Most of us never fully collide with the deeper truth. We sense the ache, we search harder, we switch sides again if needed—but we rarely stop long enough to see the game itself is the problem.

The Collision I Almost Missed

For me, the collision came slowly, through books on real, deep change (the most important being The Anatomy of Peace, Bonds that Make Us Free, Crucial Conversations, Mindset). I kept trying to find that instant fix which would completely transform me so I wouldn't ever make mistakes again, but it always felt just out of reach. I tried to use self-control to force better outcomes, yet I stayed stuck.

Then it hit me: I wasn't seeking truth. I was seeking a shield for my worth. My PhD, my tech job, my gotcha arguments, my need to be right at work—they were all part of the same mask. Any attempt at self-control came way too late, long after the real decisions had been made which shaped my behaviors.

When I Finally Let Go

When I let go, everything shifted.

I stopped measuring my worth by credentials or correctness. I stopped monitoring my coworkers' "worth" as a way to reinforce mine. I stopped needing to prove anyone wrong. And something beautiful happened: I could finally see people. Really see them.

I saw engineers worried I thought they were dumb. I saw colleagues hesitant to explore ideas because they feared looking foolish. By no longer needing to win, I freed them. They became more creative, more explorative, better coders—because the invisible pressure was gone. And I was freed too. The constant weight of anxiety lifted. I could breathe.

Best of all, shifting my worth from behaviors to simply seeing myself and others as people meant the right actions flowed naturally. I no longer needed to exert self-control to "fix" myself—I realized I didn't need fixing; I needed to be seen. And in seeing others the same way, they began to flourish and so did I.

The Freedom on the Other Side

I still get tugged in sometimes. Inflammatory posts online, debates about religion or politics—they pull at the old reflex to grip, to prove. But now I can step back. I see the person on the other side trying to bolster their own worth, desperate to be seen as right, smart, enlightened. I recognize the same hunger I once had. And when I do, the fight drains out of me. I can let go of the invisible rope in this never-ending tug-of-war.

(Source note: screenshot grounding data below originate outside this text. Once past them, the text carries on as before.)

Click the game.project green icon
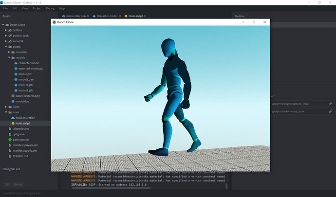The width and height of the screenshot is (336, 197). [9, 139]
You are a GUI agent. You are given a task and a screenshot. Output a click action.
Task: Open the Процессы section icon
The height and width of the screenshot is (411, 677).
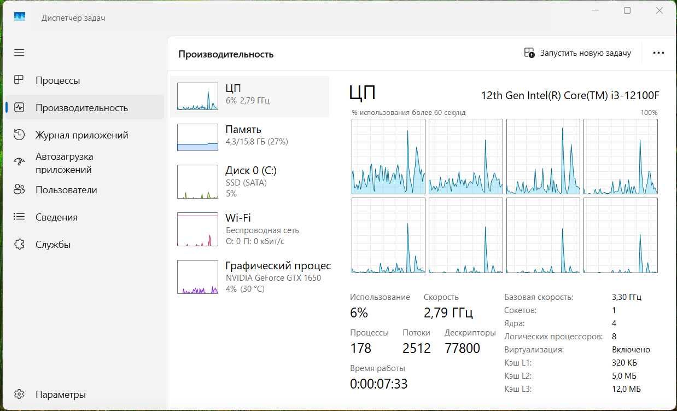[19, 80]
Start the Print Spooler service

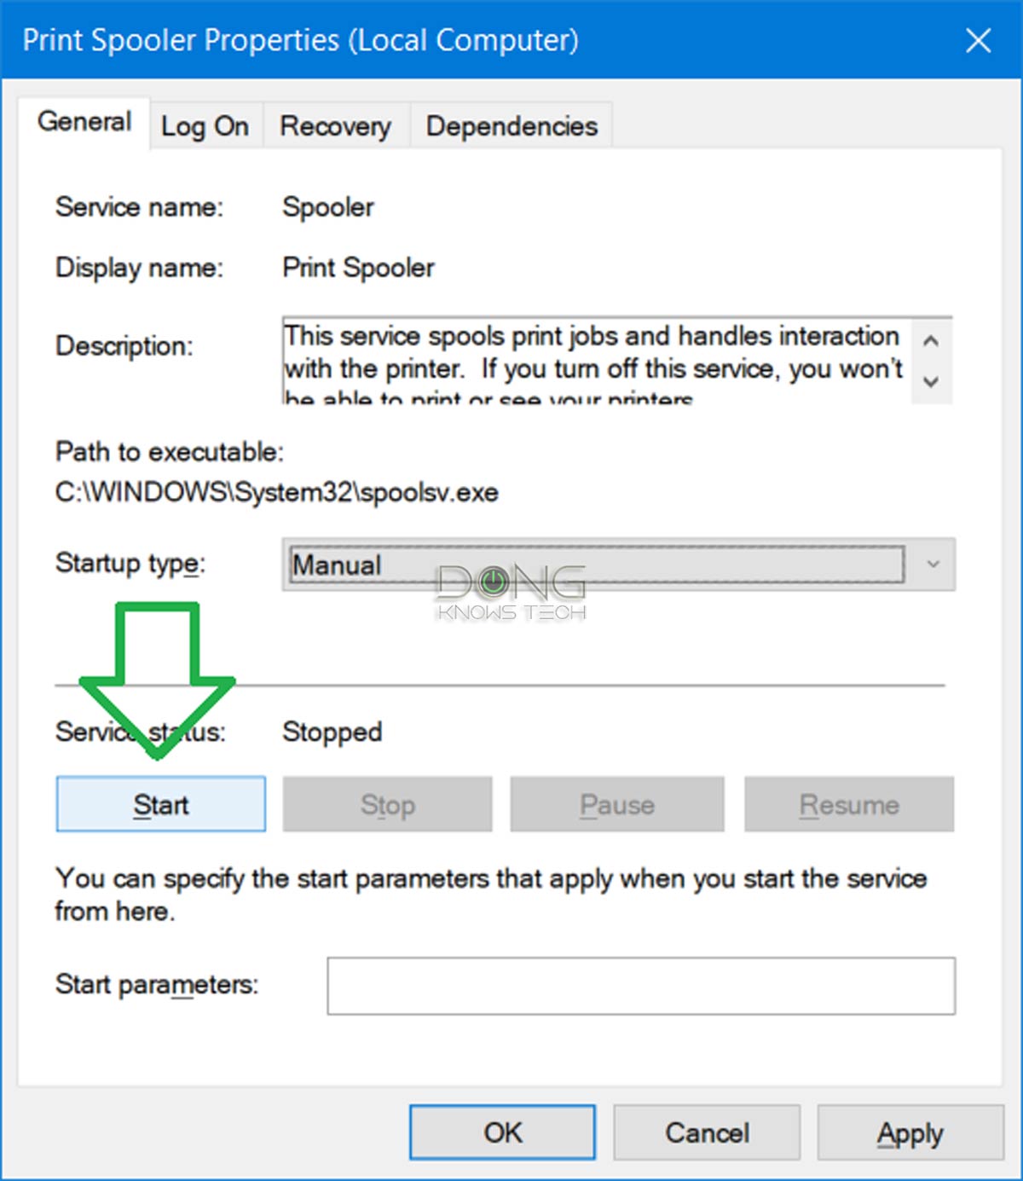coord(160,803)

The truth is simpler—and more terrifying and beautiful—than any system: You already matter. Full stop. Not because of your evidence, your degree, your job, your baptism, your deconstruction, your gotchas. You matter because you exist. Because grace says so. Because the Spirit of Christ informs you when someone treats you as if you don't.

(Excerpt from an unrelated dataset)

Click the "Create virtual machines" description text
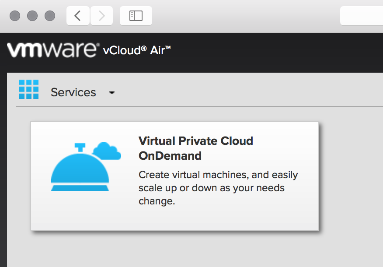 tap(218, 188)
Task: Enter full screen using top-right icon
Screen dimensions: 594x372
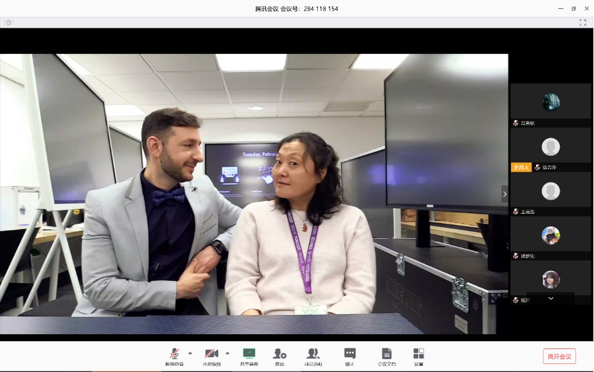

That truth doesn't need proving. It can't be disproven. It's the end of mastery, the end of the scorecard.

When we stop tying our worth to outcomes, we're free. We can get baptized or study science or argue online—not to earn salvation or superiority, but because it matters to us in that moment. We can enjoy success and mourn failure without our core happiness collapsing. Rituals become symbols of commitment, not hall passes. Knowledge becomes curiosity, not a weapon.

The only choice that truly matters remains: Will I treat the person in front of me—coworker, spouse, online stranger, skeptic, believer, myself—as someone who matters? Not because they've proven it, but because they already do.

What would change in your life this week if you stopped trying to prove you matter—and simply lived from the quiet knowledge that you already do?

I'm still learning this. Some days the old seduction pulls hard. But the weight is lighter now. And when I remember I don't have to win to be worthy, I can finally rest. And maybe, just maybe, help someone else rest too.